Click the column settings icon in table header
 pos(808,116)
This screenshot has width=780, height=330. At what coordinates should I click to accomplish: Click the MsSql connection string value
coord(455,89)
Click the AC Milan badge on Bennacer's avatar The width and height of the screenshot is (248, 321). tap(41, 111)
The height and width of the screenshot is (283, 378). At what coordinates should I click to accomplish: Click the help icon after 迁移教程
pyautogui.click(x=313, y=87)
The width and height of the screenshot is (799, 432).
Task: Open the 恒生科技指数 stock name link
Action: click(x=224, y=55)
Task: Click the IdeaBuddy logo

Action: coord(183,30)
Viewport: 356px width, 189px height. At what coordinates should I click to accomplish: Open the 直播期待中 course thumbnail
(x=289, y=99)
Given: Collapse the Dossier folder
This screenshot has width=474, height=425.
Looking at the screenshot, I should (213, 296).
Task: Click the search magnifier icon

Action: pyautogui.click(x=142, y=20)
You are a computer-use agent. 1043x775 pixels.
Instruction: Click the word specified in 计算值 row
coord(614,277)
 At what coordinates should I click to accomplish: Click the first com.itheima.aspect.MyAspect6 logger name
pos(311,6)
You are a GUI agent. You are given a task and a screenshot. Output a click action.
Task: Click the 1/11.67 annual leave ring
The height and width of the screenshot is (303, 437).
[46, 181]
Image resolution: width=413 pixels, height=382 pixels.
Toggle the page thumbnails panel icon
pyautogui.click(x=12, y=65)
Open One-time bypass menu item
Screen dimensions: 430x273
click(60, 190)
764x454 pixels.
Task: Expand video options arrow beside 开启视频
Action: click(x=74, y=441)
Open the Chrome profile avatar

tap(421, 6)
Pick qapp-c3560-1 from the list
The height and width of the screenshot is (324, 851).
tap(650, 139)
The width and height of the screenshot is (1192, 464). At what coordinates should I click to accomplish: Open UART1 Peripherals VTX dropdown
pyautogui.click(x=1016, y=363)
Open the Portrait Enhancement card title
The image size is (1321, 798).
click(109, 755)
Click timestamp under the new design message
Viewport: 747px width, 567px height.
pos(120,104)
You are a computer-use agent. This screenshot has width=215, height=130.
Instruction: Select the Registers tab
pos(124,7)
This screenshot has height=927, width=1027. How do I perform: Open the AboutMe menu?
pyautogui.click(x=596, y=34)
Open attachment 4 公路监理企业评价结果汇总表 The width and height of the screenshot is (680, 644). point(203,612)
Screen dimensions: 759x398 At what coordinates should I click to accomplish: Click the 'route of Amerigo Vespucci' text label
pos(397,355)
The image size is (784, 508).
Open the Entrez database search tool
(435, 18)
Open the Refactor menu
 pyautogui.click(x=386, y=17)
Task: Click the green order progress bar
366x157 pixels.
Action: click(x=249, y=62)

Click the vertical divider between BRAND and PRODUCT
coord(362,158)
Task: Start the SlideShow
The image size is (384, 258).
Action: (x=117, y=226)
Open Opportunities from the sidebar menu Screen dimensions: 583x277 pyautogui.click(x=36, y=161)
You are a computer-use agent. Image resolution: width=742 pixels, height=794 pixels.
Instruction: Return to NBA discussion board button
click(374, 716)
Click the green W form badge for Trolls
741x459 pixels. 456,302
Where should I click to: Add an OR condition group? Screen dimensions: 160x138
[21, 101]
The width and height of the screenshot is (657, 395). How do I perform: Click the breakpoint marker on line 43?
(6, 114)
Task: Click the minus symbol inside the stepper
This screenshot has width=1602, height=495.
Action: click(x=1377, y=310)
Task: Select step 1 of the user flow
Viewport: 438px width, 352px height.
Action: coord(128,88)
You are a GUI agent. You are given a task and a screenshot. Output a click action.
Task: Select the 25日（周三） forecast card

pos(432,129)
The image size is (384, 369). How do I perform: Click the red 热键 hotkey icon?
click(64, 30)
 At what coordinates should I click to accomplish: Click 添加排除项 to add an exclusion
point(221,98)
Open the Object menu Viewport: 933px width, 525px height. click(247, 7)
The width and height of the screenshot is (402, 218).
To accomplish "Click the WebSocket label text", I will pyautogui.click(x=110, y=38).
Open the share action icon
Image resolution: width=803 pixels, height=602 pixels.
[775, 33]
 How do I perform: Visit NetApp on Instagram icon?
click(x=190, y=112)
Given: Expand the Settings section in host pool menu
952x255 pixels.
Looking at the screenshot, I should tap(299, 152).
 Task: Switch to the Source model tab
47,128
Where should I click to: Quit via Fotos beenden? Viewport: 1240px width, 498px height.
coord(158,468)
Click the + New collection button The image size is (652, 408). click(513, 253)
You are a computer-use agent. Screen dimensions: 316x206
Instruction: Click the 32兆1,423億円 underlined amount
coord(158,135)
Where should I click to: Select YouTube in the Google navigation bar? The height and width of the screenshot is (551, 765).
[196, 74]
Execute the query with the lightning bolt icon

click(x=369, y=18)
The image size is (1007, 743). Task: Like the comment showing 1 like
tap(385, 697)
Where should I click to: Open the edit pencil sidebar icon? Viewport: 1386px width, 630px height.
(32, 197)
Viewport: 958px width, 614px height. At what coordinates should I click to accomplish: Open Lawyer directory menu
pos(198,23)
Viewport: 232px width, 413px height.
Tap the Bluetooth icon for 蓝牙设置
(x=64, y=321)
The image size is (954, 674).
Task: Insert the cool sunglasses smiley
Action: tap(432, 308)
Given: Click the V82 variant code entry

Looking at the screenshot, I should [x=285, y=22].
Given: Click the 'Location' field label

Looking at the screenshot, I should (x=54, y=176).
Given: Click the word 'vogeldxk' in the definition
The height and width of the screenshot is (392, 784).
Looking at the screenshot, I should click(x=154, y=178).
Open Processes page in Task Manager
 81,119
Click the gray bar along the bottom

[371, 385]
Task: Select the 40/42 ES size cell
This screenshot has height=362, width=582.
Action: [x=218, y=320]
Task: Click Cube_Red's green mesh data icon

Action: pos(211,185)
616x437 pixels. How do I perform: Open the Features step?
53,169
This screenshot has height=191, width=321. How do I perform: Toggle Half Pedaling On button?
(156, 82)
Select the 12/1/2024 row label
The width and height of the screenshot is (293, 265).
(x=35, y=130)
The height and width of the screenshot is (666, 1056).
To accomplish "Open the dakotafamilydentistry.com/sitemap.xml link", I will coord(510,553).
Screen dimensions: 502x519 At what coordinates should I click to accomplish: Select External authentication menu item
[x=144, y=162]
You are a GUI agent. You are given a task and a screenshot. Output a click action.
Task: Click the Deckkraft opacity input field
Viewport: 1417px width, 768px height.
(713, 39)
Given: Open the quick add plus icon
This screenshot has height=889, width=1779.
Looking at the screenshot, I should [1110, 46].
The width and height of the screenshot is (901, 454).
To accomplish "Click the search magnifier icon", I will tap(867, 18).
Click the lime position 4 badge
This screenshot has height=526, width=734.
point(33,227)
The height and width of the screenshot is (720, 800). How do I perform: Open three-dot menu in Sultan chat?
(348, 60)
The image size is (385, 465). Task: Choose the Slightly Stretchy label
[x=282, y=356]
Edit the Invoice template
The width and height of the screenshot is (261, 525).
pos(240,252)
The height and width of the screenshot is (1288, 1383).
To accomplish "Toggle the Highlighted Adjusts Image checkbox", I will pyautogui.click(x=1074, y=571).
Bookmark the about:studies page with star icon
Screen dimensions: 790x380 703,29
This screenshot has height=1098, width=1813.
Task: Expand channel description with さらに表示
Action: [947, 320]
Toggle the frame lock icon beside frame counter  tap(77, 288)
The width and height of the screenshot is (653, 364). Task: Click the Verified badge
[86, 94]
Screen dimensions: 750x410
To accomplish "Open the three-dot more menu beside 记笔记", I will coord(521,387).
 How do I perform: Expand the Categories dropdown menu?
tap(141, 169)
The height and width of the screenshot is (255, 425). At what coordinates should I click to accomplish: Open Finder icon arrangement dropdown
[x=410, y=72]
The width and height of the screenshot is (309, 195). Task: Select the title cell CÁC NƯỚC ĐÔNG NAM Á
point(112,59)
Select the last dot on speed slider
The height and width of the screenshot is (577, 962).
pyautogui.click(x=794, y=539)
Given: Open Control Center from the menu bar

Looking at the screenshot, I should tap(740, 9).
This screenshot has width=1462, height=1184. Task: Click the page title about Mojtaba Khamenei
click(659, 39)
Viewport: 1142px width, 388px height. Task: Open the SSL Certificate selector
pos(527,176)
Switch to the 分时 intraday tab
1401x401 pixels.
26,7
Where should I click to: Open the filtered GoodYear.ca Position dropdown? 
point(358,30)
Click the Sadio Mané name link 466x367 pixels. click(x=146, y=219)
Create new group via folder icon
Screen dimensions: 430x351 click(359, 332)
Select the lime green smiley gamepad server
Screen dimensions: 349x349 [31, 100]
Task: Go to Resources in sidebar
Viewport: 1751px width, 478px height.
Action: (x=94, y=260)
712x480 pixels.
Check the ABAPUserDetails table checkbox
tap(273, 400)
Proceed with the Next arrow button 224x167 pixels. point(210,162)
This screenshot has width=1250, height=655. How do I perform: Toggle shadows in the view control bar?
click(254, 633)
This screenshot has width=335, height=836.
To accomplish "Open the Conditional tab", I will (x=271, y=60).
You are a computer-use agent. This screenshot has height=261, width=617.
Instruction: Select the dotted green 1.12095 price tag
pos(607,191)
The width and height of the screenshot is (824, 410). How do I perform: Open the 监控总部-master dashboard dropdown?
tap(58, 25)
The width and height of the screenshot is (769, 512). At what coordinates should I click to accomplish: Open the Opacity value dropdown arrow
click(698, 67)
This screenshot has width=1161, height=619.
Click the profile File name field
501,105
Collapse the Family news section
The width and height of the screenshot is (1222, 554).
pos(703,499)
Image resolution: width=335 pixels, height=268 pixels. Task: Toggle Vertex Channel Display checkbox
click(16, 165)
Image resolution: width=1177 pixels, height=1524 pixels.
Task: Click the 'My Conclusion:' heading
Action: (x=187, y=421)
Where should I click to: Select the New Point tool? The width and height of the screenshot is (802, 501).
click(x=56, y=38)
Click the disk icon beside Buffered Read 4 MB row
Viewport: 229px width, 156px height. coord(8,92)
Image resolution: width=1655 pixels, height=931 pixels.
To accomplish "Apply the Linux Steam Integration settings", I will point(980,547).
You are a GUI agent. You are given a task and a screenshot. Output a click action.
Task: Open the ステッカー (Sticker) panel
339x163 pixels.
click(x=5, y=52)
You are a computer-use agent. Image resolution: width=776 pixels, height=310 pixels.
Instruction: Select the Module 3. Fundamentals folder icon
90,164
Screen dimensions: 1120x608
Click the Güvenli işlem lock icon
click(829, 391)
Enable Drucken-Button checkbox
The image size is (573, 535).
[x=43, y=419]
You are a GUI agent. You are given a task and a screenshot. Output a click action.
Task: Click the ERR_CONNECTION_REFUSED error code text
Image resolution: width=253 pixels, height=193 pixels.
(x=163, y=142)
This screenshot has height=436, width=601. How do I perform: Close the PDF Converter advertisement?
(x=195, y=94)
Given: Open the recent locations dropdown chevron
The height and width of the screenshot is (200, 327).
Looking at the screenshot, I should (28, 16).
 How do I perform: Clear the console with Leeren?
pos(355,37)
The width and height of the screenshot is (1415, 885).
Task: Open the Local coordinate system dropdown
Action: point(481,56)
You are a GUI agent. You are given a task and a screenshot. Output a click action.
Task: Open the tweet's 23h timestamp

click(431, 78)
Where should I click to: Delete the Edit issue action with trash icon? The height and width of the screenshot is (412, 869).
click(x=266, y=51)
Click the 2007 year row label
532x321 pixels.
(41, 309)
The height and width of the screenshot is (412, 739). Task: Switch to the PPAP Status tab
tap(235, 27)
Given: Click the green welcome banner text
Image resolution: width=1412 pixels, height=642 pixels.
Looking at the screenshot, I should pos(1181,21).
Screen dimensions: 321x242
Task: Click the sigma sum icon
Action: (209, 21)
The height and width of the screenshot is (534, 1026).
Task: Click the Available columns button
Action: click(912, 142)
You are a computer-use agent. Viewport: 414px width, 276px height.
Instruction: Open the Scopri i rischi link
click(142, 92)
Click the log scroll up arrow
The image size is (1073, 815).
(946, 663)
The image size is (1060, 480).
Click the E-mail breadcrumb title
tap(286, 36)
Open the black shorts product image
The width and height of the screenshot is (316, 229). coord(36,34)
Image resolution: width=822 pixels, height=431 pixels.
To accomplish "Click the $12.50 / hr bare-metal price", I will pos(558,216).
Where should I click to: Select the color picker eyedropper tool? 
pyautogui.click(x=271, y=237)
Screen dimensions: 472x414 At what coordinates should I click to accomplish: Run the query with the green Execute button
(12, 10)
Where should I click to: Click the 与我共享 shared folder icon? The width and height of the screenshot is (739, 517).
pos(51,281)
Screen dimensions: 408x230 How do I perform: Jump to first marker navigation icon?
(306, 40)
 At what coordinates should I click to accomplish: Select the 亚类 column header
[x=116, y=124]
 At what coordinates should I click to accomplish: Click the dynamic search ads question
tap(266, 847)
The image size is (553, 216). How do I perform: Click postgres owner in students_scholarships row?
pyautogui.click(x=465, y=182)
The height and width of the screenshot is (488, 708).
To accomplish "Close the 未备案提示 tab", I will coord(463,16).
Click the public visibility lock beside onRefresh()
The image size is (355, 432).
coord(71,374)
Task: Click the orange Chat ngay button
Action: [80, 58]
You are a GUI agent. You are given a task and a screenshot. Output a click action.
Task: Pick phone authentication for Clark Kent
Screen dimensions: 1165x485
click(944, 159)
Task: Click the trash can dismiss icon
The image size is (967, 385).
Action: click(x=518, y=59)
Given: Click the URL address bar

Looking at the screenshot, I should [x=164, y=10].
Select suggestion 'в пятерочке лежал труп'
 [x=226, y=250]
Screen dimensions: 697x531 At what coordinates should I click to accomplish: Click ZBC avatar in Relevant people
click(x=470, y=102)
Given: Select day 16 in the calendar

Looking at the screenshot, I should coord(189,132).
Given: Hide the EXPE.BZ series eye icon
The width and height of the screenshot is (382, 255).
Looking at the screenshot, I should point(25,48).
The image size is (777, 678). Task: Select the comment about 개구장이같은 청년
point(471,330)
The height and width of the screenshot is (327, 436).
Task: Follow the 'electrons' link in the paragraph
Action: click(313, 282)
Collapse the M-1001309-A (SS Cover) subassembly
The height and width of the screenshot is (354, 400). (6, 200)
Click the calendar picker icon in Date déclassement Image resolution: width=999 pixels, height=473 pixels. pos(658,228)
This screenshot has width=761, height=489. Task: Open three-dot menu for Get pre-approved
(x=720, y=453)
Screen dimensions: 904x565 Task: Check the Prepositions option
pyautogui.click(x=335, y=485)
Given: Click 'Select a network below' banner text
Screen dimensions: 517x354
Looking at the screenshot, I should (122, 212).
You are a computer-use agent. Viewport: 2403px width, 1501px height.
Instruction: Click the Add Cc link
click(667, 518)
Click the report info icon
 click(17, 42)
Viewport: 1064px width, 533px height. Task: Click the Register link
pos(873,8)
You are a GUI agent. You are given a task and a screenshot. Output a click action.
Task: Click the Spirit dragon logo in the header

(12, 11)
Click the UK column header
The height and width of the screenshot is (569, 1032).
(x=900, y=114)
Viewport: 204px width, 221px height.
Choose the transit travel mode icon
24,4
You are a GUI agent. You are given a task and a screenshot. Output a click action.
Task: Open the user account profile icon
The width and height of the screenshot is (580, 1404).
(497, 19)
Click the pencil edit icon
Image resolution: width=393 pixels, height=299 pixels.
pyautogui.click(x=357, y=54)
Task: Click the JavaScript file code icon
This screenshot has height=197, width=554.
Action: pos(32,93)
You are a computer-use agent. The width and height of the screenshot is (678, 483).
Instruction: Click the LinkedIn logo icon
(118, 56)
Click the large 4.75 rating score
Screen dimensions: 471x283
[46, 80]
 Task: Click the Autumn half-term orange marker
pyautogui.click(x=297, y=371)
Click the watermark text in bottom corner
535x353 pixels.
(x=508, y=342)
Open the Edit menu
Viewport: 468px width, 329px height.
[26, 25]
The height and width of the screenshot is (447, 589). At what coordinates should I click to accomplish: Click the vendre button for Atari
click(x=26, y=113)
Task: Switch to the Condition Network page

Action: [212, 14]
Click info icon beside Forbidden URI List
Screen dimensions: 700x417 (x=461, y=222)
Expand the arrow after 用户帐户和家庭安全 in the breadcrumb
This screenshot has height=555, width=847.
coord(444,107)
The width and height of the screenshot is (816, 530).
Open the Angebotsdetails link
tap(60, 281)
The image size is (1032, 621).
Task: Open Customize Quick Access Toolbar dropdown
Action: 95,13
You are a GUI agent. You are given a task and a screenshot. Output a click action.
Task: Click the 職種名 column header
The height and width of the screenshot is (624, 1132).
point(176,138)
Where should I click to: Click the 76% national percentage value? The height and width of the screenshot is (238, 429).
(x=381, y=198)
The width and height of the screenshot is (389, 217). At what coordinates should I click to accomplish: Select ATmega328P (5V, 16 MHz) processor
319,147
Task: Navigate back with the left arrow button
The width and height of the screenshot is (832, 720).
····················
* PROBLEM DESCRIPTION
For every line above that has "computer" in it, copy the line.

* ANSWER BOX
You are a computer-use agent. 1043x775 pixels.
You are a computer-use agent. This screenshot has width=215, height=130.
You are a computer-use agent. Image resolution: width=742 pixels, height=794 pixels.
You are a computer-use agent. Screen dimensions: 316x206
You are a computer-use agent. This screenshot has height=261, width=617.
You are a computer-use agent. Image resolution: width=776 pixels, height=310 pixels.
You are a computer-use agent. Viewport: 414px width, 276px height.
You are a computer-use agent. Viewport: 2403px width, 1501px height.
You are a computer-use agent. The width and height of the screenshot is (678, 483).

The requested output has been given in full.